L’ABC de la guer­re

L'ARCHE réédite l'ouvrage de Bertolt Brecht

Publikationsdatum
30-11-2015
Revision
04-12-2015

C’est un curieux carnet de bord que tient Bertolt Brecht, pendant son exil entre 1935 et 1947. Il est constitué de coupures de presse, auxquelles il adjoint des quatrains qui commentent, détournent ou dénoncent le sens premier des images. Il appelle cela l’ABC de la guerre et l’édite en 1955 en Allemagne de l’est où il résidait, contre l’avis de la censure qui le juge bien trop pacifiste.
Réfugié d’abord dans les pays scandinaves puis en Californie, Brecht scrute une guerre lointaine mais qui le concerne. Pour Brecht, comme pour la plupart des Américains, la guerre se résume à une expérience médiatique. Conscient de la vacuité des représentations qui lui parviennent, il s’efforce de les faire parler par un acte poétique.

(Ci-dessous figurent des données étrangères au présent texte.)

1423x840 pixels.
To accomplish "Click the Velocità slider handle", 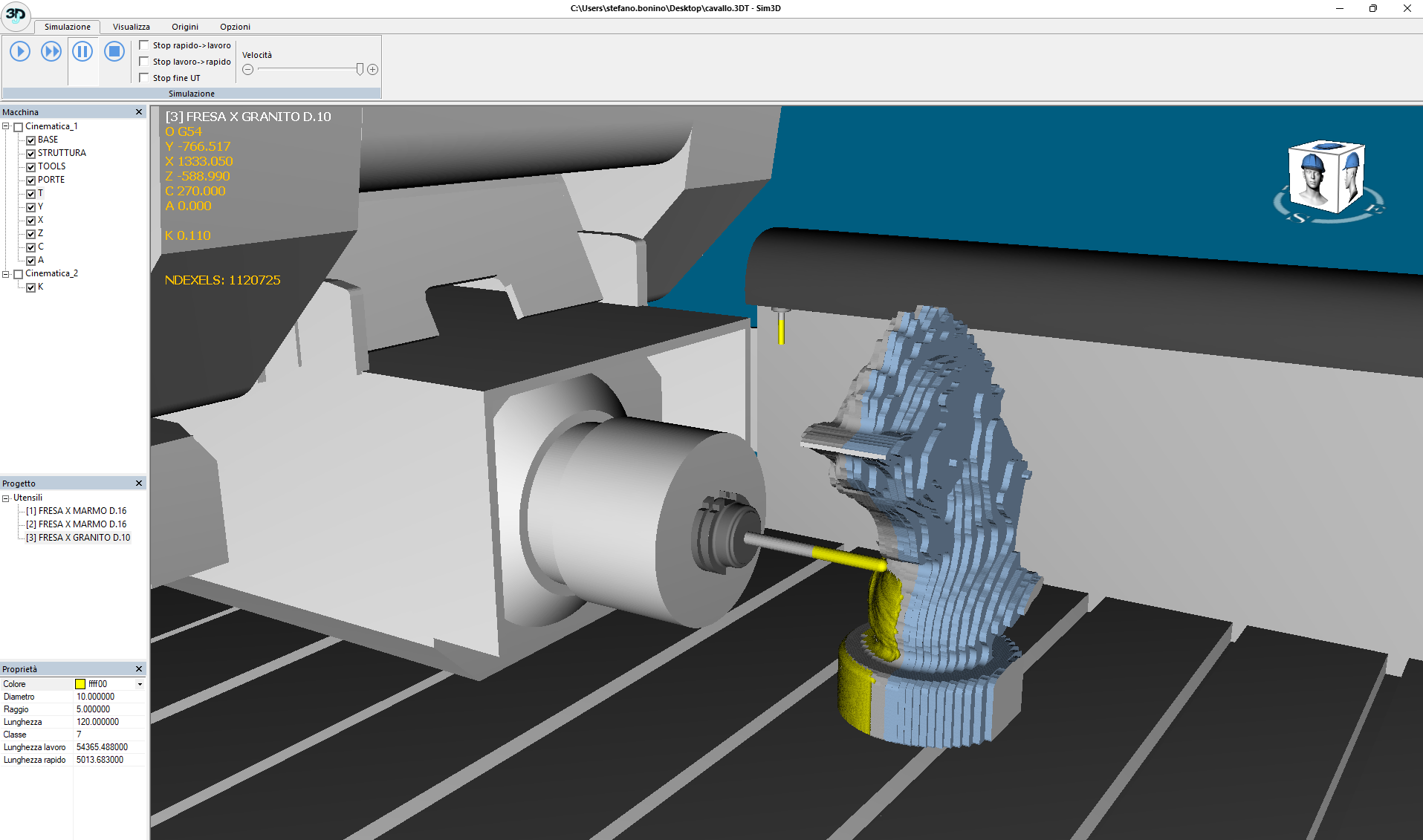I will tap(360, 69).
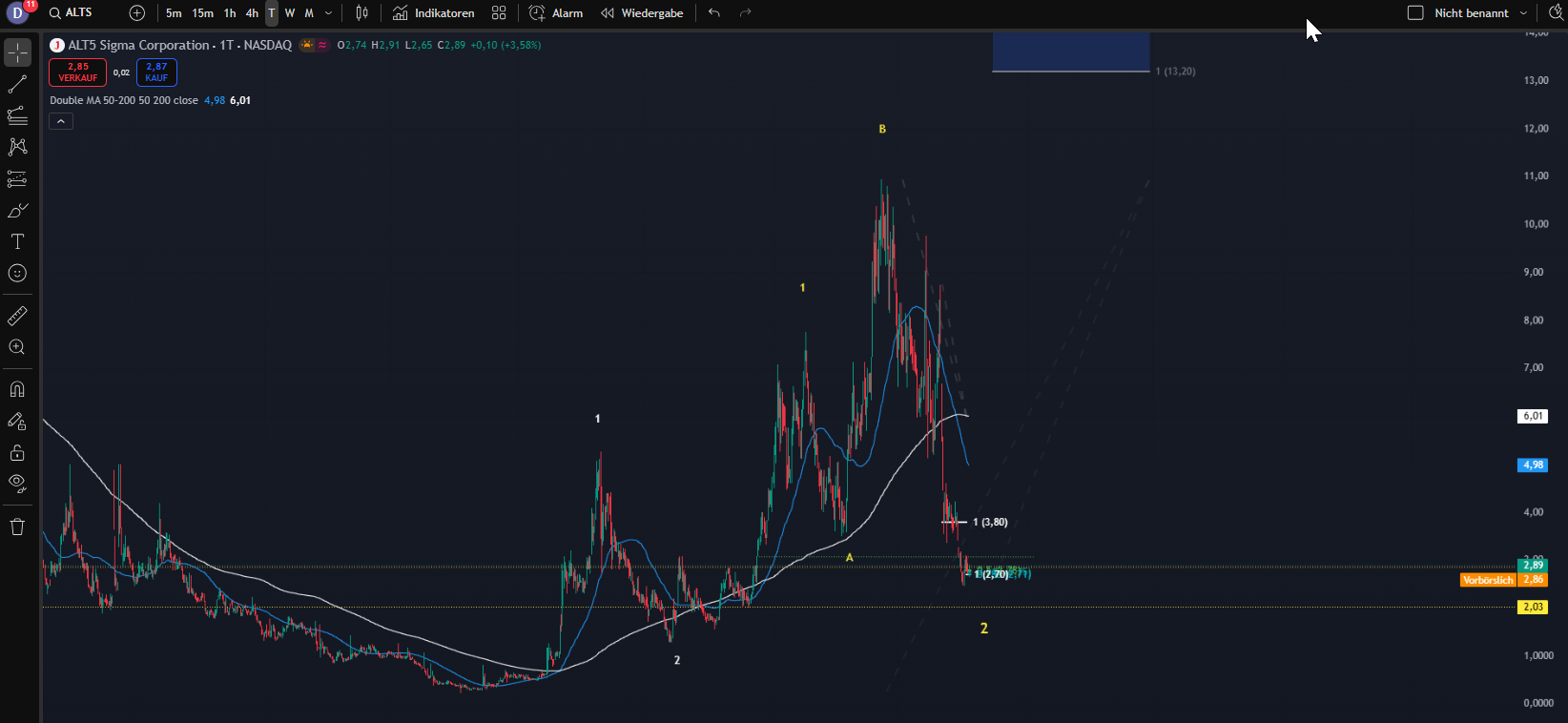Click the zoom in magnifier tool
Viewport: 1568px width, 723px height.
point(17,347)
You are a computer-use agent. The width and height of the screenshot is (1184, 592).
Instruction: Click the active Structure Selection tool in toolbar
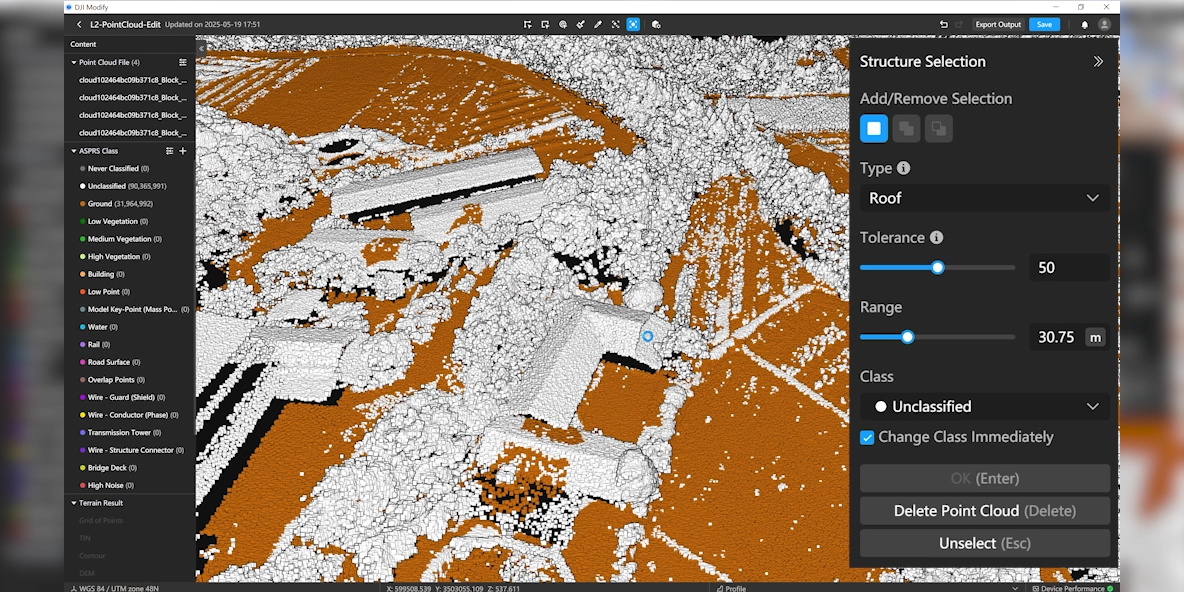(x=633, y=24)
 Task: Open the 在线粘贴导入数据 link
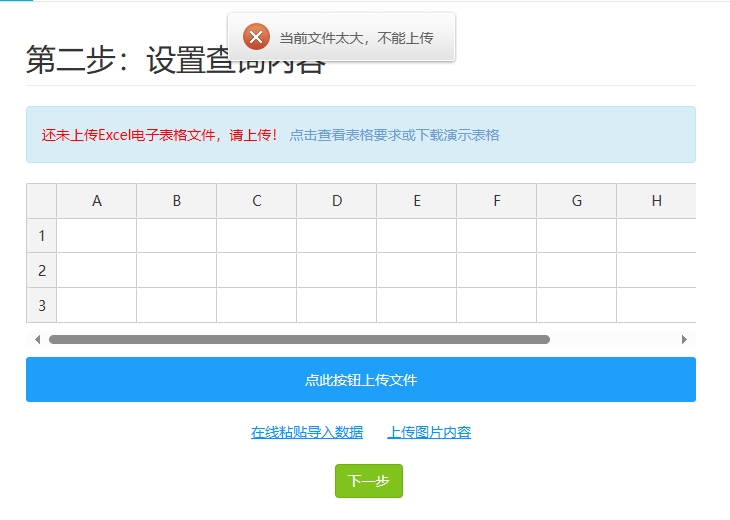pyautogui.click(x=307, y=432)
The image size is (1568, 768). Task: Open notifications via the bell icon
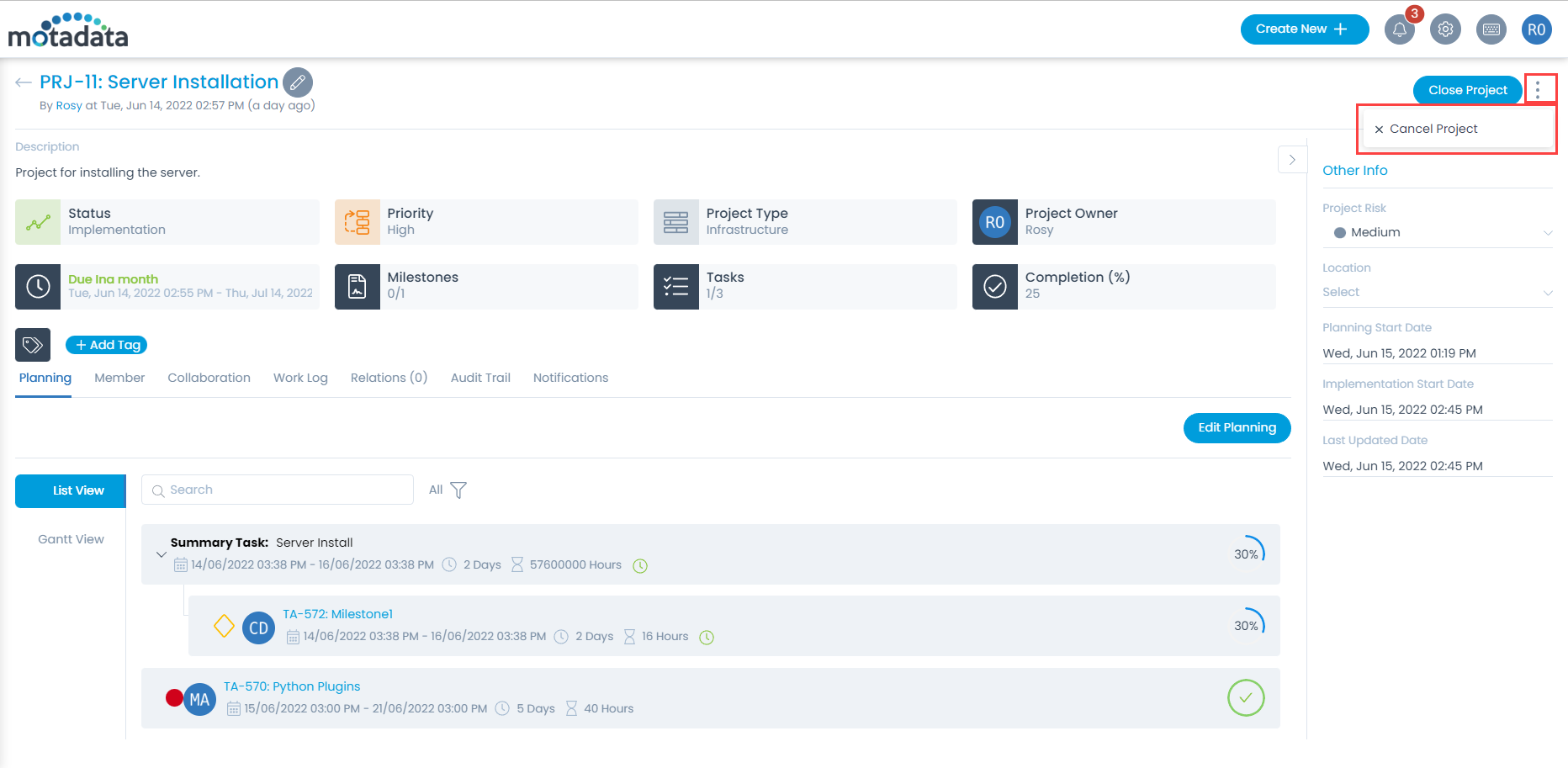coord(1399,29)
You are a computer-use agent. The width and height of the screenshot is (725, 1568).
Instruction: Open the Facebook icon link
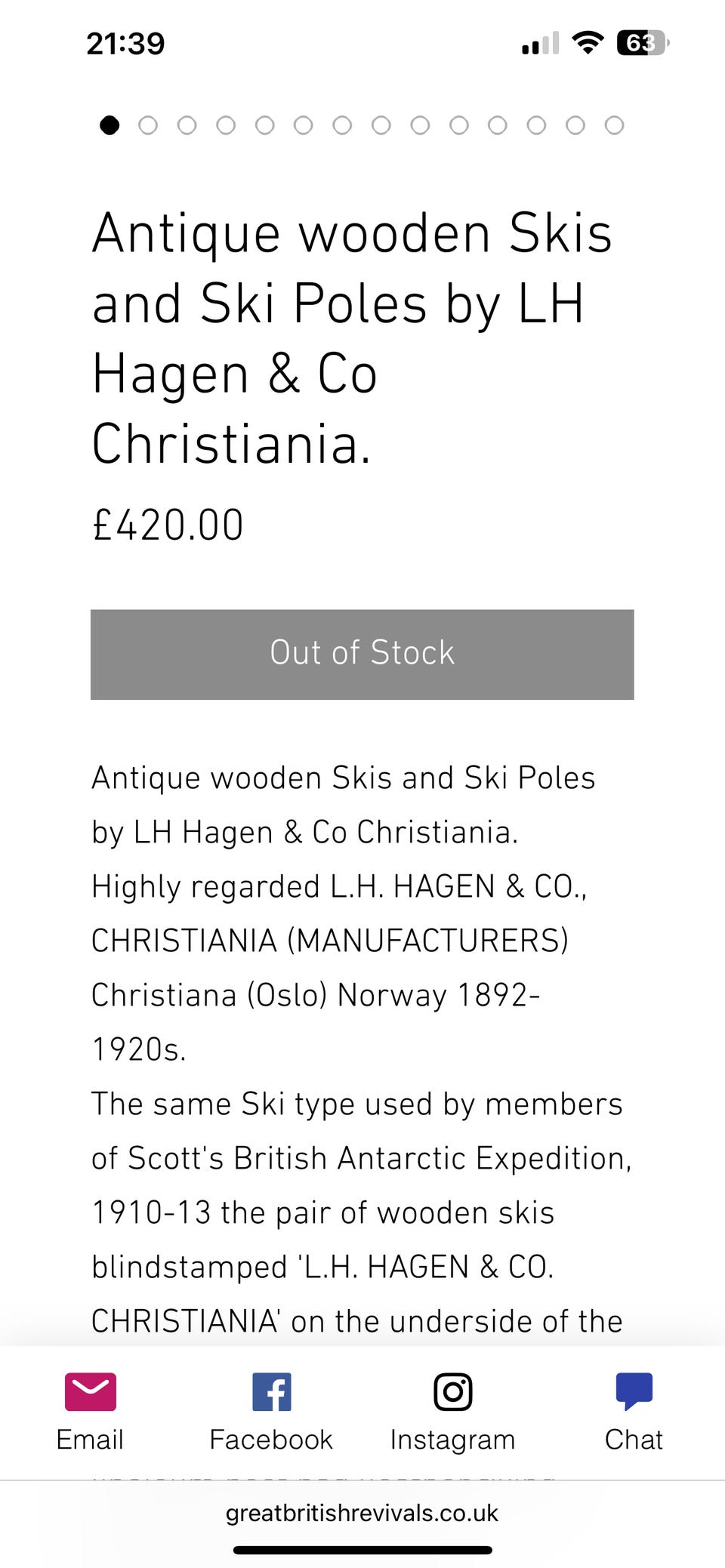tap(272, 1391)
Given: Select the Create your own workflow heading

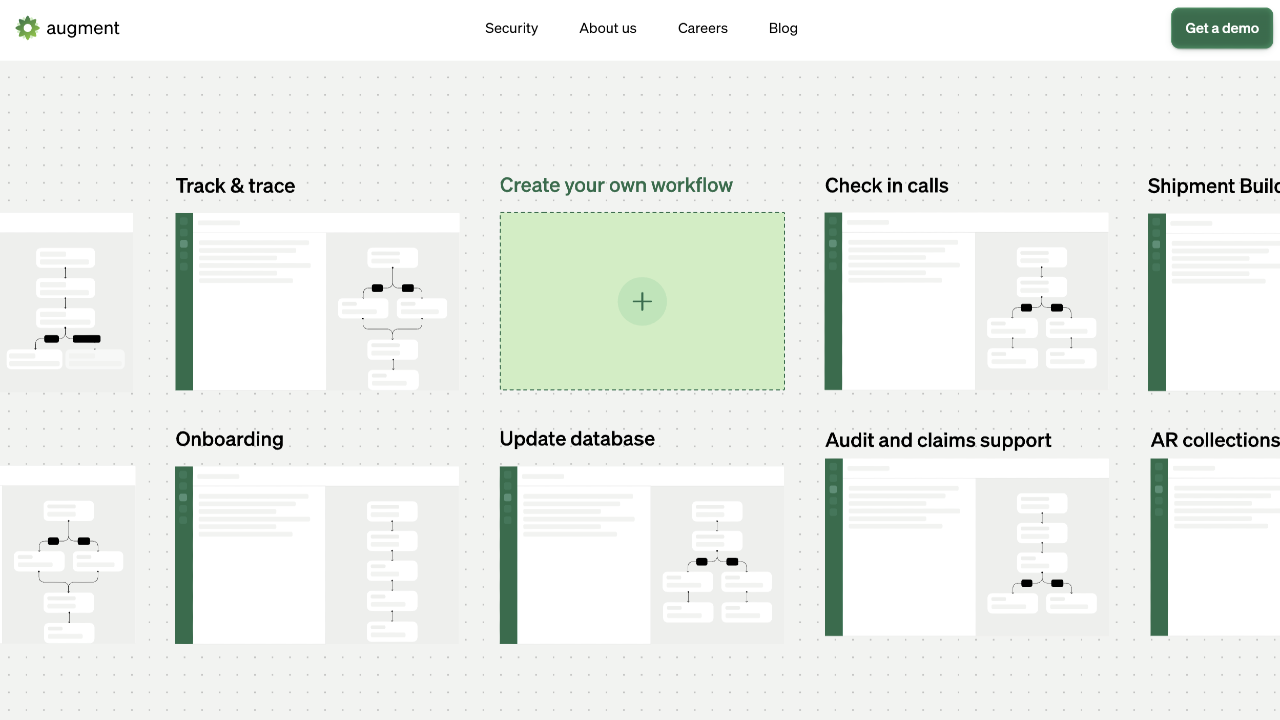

Sa condition n’est pas sans rapport avec la nature furtive de la nouvelle guerre qui  obsède l’Europe depuis le 13 novembre. Comme cela fut le cas pour Brecht, l’expérience de la guerre est vécue pour la plupart sur le mode du spectacle. L’ennemi a disparu. Devenu trop lointain ou trop proche, il refuse d’être assigné à sa place d’ennemi conforme.  Il faut un tour de force dialectique des politiques pour nous persuader que nous sommes bel et bien en guerre. Le mot même de guerre résonne comme un pléonasme dans la bouche de ceux qui l’annoncent.

Les images envahissent la place laissée vacante par l’ennemi furtif. Elles deviennent, par la force des choses, le mauvais ciment qui peine à faire tenir ensemble le réel.  Pourtant, rien ne peut être pensé en dehors de la déferlante d’images et de séquences qui nous envahissent.

L’histoire se résume dorénavant à ce bref instant où l’image circule, mais n’a pas encore été vue. Les quelques dizaines de minutes,  le soir du vendredi 13 novembre,  pendant lesquelles les Parisiens ne savaient pas encore ce qui leur était tombé sur la tête.

A l’instar de ces Israéliens qui guettaient en 2014 sur les collines de Sderot  les signes d’une agression capable de justifier leur effort de guerre, nous cherchons l’armée derrière la brutalité. Les images ne seront d’aucune aide.  Par contre, le traitement que leur inflige Brecht, celui de les retourner contre leur propre vacuité, pourrait constituer une voie pour commencer à les faire signifier.

A Saint-Denis, le mercredi 18 novembre, il y avait deux armées : celle des gens d’armes, appelés en surnombre à combattre une chimère et celle des photographes mobilisés pour lui donner corps. La récolte a été triste. Pas de corps cette fois ci, juste un matelas criblé de balles et un immeuble éventré.